= Apodicticity =

Propositions that are demonstrably, necessarily or self-evidently true

"Apodictic", also spelled "apodeictic" (ἀποδεικτικός, "capable of demonstration"), is an adjectival expression from Aristotelian logic that refers to propositions that are demonstrably, necessarily or self-evidently true. Apodicticity or apodixis is the corresponding abstract noun, referring to logical certainty.

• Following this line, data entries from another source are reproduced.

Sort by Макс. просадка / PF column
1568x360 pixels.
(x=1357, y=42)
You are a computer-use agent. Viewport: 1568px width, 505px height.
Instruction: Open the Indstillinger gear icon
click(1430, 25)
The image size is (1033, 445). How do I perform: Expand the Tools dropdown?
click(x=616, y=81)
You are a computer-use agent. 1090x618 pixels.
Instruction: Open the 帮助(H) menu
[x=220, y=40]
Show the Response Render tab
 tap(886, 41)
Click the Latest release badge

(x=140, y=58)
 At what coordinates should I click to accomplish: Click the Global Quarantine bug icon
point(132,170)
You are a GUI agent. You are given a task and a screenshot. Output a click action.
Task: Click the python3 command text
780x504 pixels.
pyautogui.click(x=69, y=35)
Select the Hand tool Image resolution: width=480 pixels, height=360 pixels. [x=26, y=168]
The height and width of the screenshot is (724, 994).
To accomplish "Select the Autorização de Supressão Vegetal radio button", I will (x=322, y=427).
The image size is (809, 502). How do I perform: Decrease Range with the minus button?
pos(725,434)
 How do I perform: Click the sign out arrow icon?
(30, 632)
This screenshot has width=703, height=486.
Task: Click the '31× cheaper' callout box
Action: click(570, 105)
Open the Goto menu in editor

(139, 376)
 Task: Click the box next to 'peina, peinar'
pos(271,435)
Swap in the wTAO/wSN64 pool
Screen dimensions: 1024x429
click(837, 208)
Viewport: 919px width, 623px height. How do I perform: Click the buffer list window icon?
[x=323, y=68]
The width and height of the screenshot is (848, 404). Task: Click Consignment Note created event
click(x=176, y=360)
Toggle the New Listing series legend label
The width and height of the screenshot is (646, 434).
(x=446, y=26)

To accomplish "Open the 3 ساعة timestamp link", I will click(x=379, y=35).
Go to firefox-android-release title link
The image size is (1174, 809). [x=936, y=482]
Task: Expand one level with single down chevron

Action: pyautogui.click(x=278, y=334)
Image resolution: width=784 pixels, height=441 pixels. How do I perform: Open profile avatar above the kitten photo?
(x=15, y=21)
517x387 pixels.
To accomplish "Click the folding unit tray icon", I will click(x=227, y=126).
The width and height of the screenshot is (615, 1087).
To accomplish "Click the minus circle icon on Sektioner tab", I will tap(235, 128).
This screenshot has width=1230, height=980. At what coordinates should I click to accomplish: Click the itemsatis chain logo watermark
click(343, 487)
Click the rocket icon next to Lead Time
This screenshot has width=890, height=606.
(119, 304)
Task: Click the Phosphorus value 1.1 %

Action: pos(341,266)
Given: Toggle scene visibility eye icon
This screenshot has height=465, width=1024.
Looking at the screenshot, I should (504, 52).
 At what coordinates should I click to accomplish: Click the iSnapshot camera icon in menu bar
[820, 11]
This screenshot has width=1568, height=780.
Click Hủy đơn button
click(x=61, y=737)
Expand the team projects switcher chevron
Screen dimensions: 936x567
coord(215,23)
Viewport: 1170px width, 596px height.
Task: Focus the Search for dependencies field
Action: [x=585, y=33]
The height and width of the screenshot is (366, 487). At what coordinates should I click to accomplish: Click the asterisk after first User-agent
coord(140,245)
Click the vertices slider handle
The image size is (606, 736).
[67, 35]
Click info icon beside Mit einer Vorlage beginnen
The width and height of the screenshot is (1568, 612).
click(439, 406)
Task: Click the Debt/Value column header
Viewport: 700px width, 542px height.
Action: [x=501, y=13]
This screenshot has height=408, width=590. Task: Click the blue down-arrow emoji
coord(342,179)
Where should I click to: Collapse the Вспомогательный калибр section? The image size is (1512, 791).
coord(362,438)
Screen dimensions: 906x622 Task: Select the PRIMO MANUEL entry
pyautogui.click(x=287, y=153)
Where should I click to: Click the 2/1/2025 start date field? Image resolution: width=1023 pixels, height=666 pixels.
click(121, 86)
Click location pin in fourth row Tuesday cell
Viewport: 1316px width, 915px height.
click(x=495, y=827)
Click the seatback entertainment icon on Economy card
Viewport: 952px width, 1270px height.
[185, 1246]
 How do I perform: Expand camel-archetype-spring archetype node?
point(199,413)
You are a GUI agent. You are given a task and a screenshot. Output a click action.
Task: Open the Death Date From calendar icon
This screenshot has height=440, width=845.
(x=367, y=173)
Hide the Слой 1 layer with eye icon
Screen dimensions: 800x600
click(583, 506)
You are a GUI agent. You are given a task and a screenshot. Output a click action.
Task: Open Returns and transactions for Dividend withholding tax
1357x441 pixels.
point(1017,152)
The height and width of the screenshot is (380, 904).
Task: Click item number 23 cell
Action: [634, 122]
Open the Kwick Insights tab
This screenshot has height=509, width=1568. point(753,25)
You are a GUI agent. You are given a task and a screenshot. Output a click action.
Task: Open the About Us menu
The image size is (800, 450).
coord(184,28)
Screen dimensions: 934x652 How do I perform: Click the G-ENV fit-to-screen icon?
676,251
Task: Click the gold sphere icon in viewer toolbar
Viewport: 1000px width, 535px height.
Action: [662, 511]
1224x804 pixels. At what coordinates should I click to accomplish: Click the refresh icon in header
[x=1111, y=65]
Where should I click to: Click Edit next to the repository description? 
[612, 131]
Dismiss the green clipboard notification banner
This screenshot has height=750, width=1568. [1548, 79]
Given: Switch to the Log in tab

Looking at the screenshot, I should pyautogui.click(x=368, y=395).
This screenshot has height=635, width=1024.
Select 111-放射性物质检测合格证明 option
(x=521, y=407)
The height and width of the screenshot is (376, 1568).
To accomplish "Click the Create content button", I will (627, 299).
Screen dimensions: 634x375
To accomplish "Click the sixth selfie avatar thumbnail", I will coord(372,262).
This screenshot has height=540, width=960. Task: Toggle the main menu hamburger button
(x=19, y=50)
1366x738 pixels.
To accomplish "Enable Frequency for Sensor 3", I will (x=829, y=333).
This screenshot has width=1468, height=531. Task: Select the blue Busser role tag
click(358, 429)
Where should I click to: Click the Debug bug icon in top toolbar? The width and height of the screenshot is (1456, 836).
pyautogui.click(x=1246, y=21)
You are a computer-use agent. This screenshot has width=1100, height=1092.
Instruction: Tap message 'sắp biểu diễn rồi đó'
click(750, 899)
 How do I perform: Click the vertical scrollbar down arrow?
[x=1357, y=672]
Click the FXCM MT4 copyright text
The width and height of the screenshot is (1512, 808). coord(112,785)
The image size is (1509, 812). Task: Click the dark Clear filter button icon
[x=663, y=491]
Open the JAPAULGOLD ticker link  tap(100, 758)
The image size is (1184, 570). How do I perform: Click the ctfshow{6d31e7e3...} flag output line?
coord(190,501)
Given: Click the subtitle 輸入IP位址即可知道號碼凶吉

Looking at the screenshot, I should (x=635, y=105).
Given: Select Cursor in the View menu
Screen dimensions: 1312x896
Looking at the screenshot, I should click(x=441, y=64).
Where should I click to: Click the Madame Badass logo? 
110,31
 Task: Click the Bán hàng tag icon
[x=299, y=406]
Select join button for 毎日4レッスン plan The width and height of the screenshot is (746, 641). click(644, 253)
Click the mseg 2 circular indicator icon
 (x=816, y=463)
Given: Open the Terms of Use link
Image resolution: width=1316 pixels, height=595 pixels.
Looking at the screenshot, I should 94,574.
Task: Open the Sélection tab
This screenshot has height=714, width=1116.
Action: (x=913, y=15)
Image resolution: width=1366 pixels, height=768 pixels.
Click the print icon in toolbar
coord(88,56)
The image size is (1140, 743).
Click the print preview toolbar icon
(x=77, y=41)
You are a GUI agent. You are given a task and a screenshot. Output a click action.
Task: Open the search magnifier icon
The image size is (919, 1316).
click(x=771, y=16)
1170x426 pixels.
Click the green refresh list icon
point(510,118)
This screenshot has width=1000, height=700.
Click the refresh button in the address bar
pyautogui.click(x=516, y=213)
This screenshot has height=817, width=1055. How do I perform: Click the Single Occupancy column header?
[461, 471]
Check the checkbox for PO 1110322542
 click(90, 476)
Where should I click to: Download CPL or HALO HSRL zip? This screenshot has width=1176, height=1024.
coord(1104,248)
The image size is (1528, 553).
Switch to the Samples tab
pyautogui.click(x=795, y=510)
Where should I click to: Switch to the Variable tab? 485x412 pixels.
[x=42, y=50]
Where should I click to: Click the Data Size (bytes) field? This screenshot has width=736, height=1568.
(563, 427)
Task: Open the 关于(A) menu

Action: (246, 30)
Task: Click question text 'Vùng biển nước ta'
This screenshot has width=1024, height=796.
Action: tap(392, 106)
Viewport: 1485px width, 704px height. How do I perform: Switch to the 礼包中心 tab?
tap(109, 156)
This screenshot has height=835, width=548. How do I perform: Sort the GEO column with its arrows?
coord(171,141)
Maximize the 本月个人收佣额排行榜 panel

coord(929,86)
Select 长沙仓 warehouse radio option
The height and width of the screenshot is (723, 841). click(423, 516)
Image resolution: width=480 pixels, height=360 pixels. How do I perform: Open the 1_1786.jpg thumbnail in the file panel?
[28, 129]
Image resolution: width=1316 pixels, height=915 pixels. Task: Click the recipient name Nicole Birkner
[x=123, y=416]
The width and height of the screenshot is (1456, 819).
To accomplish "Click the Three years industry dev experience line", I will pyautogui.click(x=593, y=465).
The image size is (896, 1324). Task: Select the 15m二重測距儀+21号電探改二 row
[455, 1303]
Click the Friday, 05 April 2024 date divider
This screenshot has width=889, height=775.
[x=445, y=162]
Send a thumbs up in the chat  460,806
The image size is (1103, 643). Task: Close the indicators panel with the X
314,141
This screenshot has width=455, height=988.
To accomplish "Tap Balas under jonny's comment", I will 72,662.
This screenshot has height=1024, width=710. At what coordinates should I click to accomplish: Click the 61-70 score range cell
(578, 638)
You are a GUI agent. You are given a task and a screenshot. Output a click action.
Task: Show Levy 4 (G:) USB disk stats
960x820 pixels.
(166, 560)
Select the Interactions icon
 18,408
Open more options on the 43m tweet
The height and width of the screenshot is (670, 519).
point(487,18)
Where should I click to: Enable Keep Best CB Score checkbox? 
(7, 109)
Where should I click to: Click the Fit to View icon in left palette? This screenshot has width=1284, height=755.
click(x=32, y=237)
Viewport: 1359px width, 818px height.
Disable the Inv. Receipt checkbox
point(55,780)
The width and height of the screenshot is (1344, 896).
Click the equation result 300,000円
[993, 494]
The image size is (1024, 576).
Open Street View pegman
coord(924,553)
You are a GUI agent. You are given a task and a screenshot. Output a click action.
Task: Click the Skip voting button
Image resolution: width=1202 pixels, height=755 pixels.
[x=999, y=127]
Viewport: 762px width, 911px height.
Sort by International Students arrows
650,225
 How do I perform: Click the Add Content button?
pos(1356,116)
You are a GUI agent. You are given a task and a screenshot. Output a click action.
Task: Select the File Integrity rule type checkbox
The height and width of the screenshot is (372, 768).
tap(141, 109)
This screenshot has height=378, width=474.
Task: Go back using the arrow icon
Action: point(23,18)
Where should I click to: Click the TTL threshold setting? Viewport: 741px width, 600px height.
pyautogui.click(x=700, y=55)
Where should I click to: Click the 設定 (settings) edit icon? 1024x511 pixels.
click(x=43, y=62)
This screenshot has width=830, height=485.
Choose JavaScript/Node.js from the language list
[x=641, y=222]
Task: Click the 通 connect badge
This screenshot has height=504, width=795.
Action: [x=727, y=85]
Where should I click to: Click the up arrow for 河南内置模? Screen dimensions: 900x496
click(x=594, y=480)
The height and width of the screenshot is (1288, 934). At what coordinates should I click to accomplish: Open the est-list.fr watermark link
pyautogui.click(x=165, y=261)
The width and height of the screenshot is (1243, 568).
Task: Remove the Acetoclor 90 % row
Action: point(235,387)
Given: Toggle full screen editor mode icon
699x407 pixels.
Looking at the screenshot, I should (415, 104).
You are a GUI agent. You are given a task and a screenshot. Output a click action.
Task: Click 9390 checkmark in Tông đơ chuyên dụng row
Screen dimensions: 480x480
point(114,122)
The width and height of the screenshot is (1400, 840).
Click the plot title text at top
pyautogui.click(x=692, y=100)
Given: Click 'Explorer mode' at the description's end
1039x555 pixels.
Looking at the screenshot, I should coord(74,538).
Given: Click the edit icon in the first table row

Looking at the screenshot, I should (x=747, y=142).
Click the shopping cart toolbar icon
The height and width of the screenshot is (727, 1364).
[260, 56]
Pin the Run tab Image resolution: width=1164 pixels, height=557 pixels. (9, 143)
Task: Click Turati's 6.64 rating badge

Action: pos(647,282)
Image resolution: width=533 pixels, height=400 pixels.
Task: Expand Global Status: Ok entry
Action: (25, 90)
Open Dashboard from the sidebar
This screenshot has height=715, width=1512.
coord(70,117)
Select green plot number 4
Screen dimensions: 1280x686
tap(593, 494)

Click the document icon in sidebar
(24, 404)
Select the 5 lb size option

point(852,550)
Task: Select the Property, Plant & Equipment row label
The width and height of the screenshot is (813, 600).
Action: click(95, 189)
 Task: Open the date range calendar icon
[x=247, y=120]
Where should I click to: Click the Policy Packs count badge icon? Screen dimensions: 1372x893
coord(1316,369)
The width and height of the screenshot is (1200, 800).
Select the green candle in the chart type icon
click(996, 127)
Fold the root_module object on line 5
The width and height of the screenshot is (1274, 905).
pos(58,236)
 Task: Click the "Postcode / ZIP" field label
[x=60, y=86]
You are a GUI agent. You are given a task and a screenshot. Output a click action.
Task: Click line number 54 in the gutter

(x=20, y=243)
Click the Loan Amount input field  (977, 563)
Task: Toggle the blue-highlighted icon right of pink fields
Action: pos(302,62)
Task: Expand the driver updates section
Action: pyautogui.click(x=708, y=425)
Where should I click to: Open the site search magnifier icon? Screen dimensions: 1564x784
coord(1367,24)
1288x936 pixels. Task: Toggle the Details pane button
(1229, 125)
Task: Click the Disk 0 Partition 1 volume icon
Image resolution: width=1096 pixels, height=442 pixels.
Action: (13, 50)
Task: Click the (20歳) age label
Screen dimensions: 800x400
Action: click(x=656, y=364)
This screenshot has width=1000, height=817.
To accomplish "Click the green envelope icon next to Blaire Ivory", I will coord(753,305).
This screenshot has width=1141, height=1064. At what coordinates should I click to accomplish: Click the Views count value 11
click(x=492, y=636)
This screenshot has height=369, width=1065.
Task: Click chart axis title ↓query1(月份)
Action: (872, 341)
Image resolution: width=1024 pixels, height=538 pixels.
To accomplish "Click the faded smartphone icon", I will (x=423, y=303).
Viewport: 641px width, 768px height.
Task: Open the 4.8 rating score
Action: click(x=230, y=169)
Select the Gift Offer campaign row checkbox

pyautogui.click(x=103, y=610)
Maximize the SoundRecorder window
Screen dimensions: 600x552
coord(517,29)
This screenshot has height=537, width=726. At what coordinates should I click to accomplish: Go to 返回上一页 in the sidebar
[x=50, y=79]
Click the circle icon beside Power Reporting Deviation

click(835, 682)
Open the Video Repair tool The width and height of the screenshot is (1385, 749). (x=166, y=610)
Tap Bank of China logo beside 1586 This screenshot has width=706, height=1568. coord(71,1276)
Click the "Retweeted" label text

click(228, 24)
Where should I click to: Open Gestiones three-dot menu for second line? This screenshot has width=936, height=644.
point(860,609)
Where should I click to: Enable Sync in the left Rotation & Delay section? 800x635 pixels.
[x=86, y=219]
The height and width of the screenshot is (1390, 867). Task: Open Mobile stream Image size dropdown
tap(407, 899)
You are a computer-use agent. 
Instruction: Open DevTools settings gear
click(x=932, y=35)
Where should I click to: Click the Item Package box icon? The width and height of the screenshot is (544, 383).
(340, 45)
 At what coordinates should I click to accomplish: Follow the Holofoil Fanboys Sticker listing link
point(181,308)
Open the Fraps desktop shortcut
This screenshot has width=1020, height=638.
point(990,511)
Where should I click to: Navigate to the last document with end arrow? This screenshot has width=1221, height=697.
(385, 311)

Apodictic propositions contrast with assertoric propositions, which merely assert that something is (or is not) true, and with problematic propositions, which assert only the possibility of something's being true. Apodictic judgments are clearly provable or logically certain. For instance, "Three plus one equals four" is apodictic, because it is true by definition. "Chicago is larger than Omaha" is assertoric. "A corporation could be wealthier than a country" is problematic. In Aristotelian logic, "apodictic" is opposed to "dialectic", as scientific proof is opposed to philosophical reasoning. Kant contrasted "apodictic" with "problematic" and "assertoric" in the Critique of Pure Reason (A70/B95 - A76/B101).

==Apodictic a priorism==
Hans Reichenbach, one of the founders of logical positivism, offered a modified version of Immanuel Kant's a priorism by distinguishing between apodictic a priorism and constitutive a priorism.